# Requirement
Give the number of lines in the data below containing the word "Task", with no other text.
─── Data ───
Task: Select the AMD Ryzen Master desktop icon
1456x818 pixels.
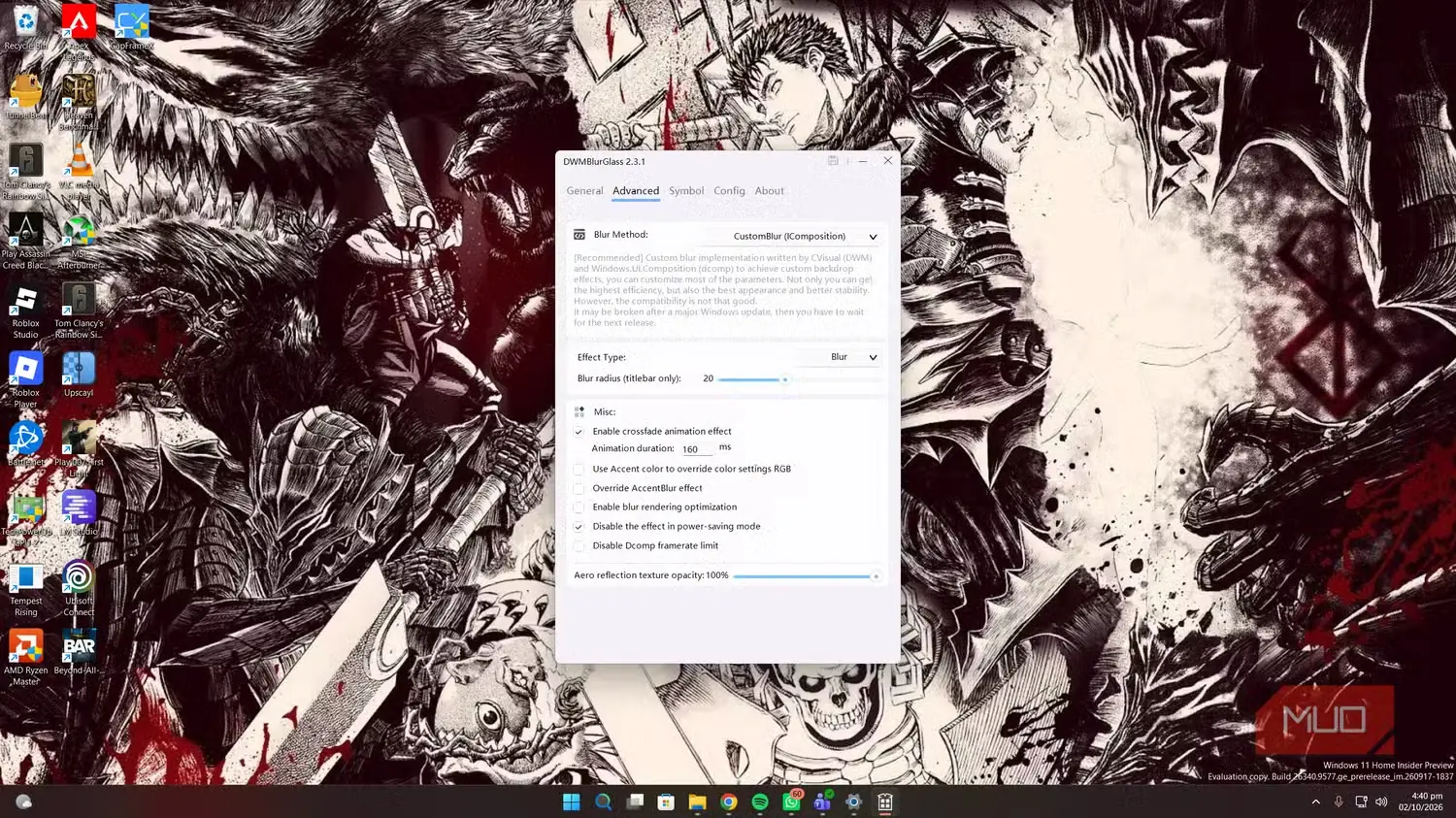Action: coord(26,658)
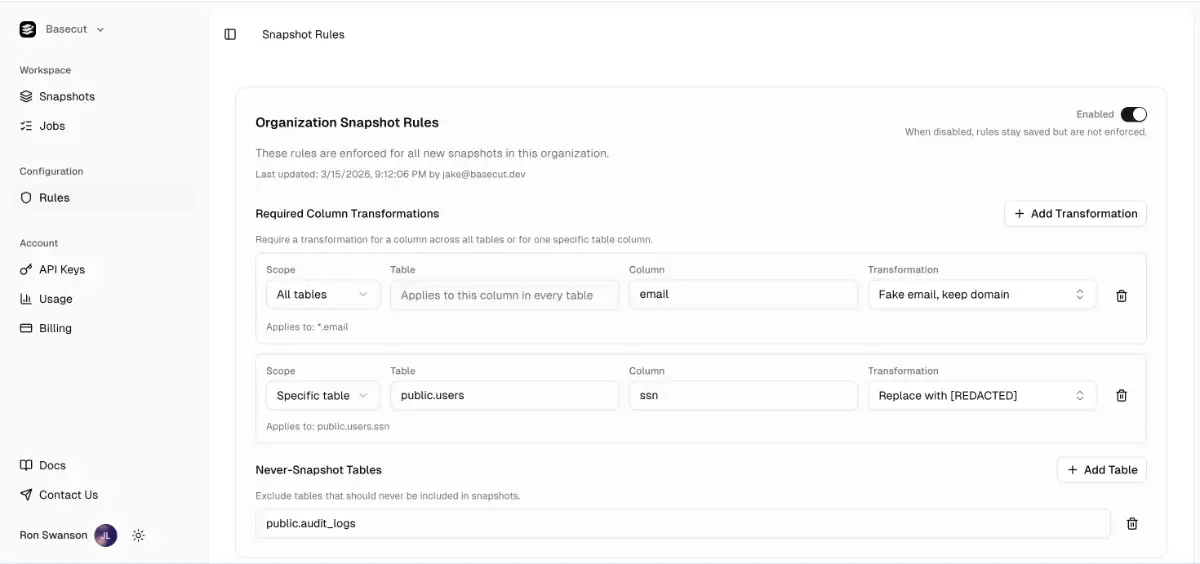Toggle the sidebar panel icon
The height and width of the screenshot is (564, 1200).
pyautogui.click(x=230, y=34)
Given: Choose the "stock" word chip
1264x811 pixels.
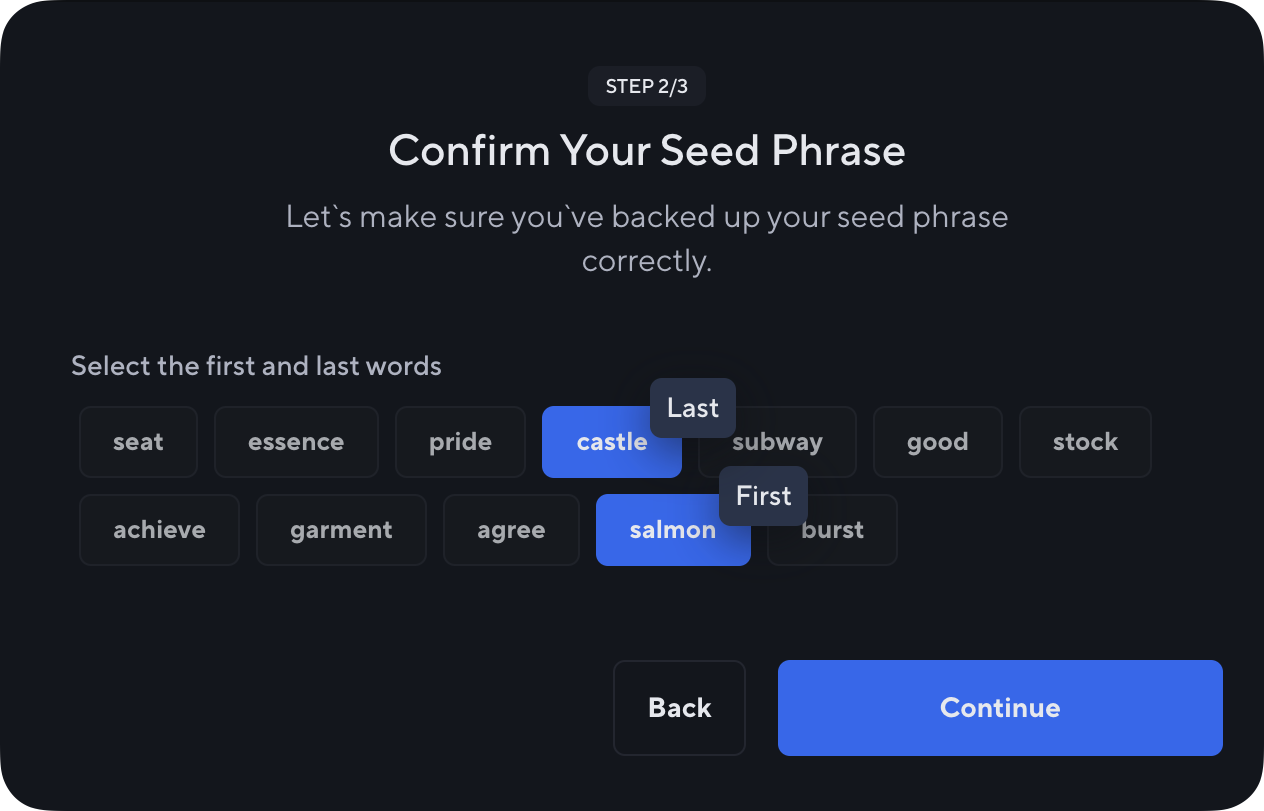Looking at the screenshot, I should (1085, 442).
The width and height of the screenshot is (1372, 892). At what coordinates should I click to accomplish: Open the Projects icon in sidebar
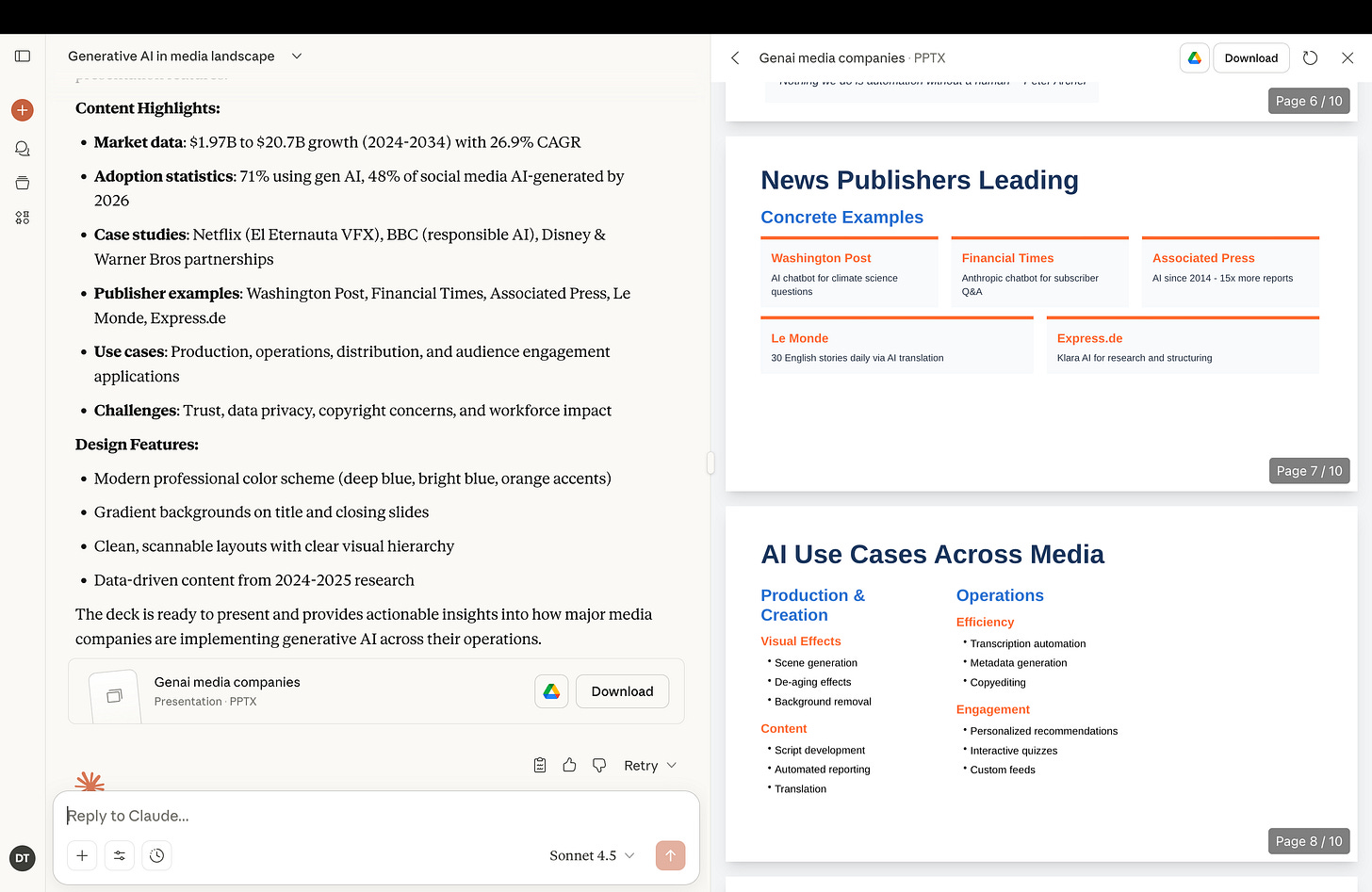pos(23,183)
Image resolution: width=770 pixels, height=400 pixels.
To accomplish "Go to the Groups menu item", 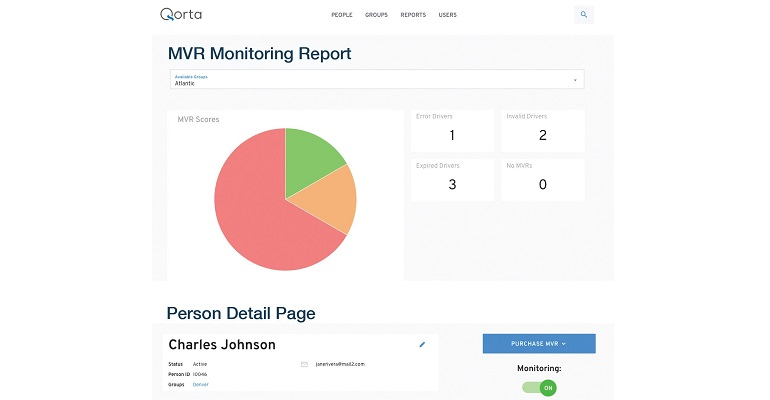I will tap(379, 15).
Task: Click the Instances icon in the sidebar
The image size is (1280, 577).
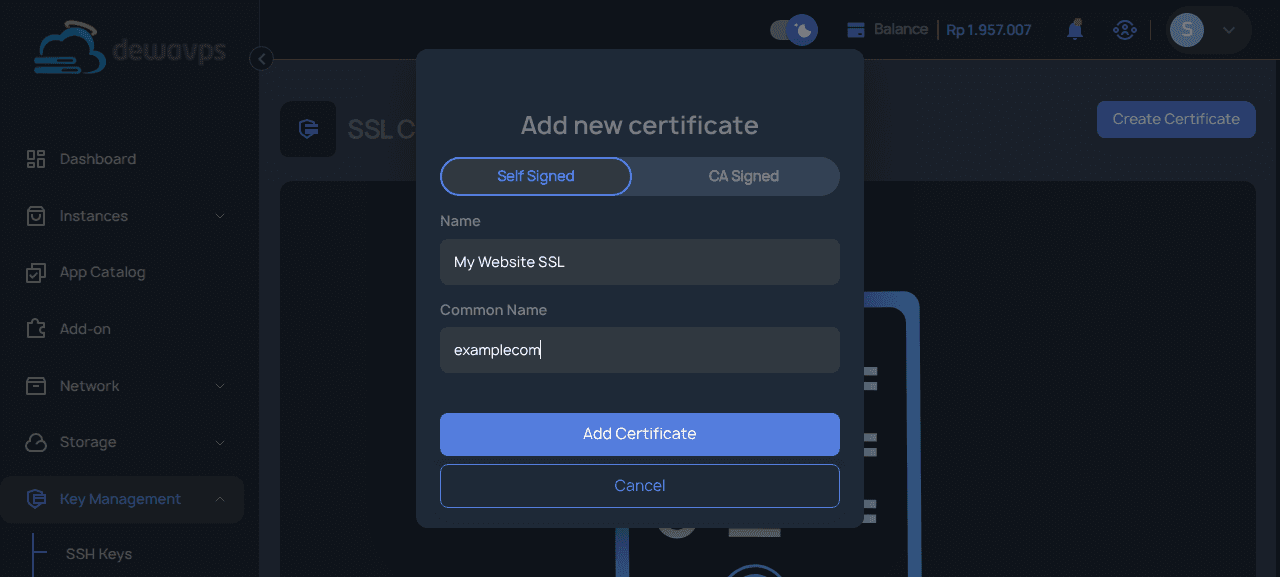Action: [35, 215]
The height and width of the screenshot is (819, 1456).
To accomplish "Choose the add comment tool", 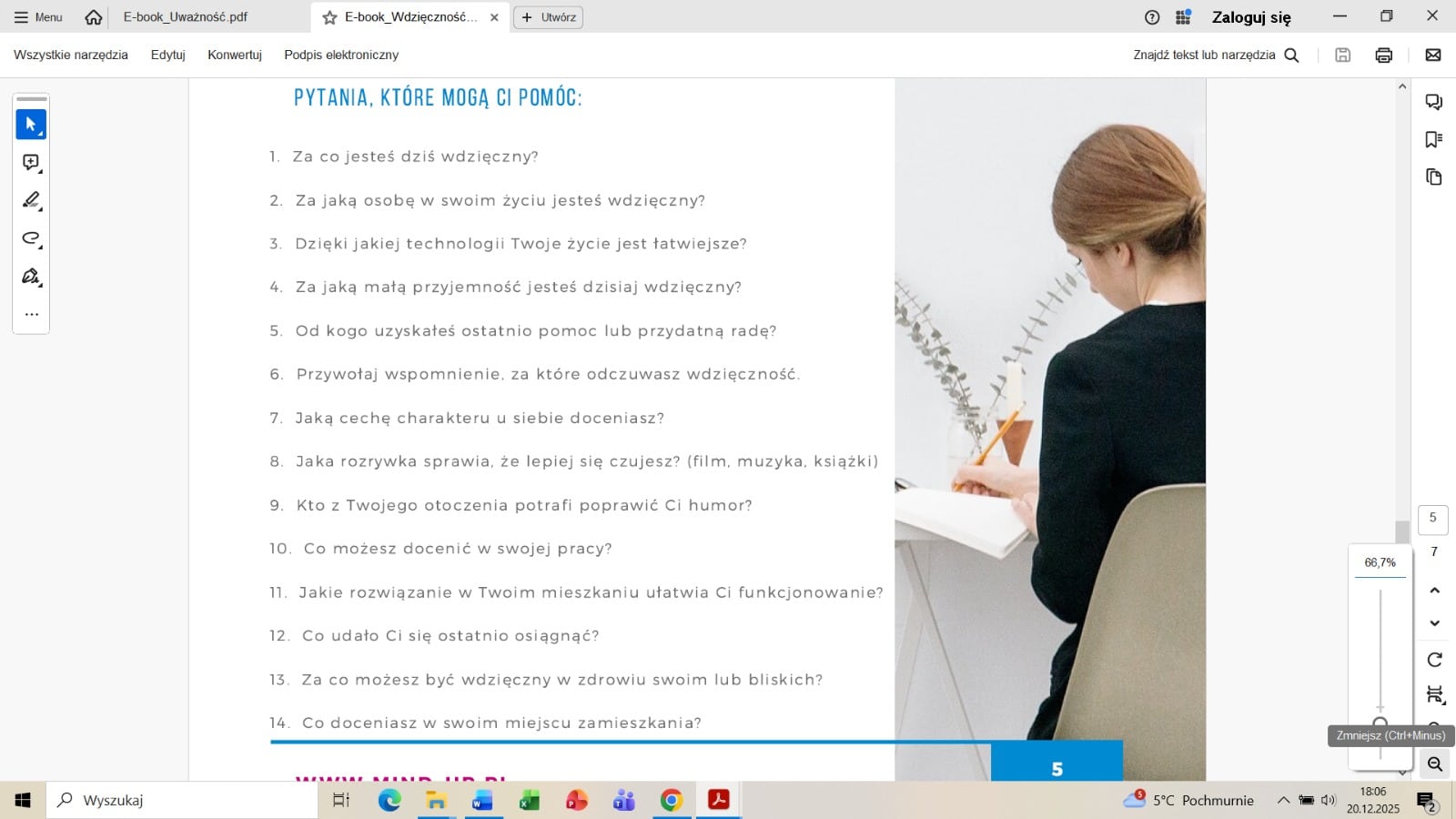I will (31, 163).
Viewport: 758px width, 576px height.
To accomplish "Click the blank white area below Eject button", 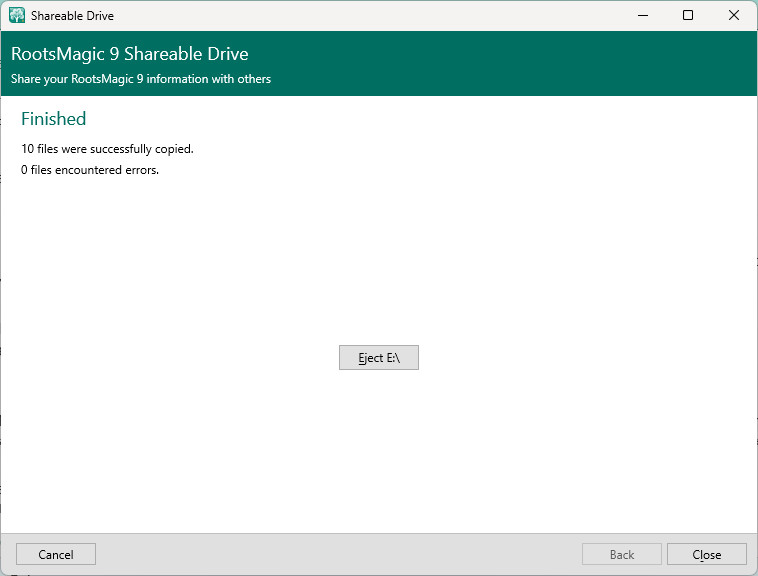I will 378,450.
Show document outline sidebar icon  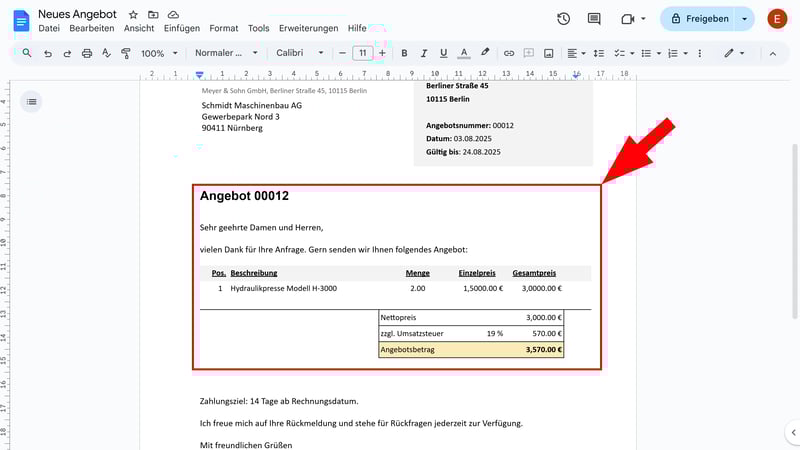[x=31, y=101]
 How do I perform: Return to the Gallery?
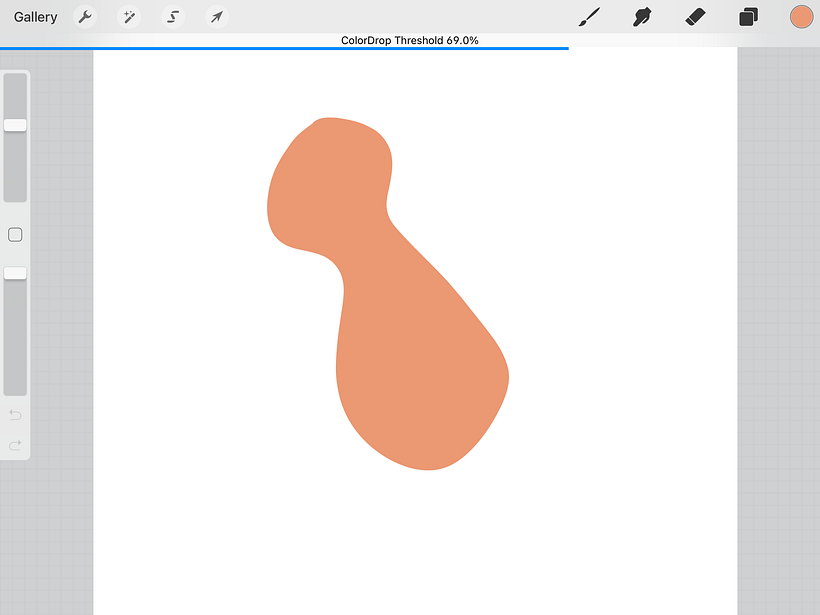pos(36,17)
───
# Response box
2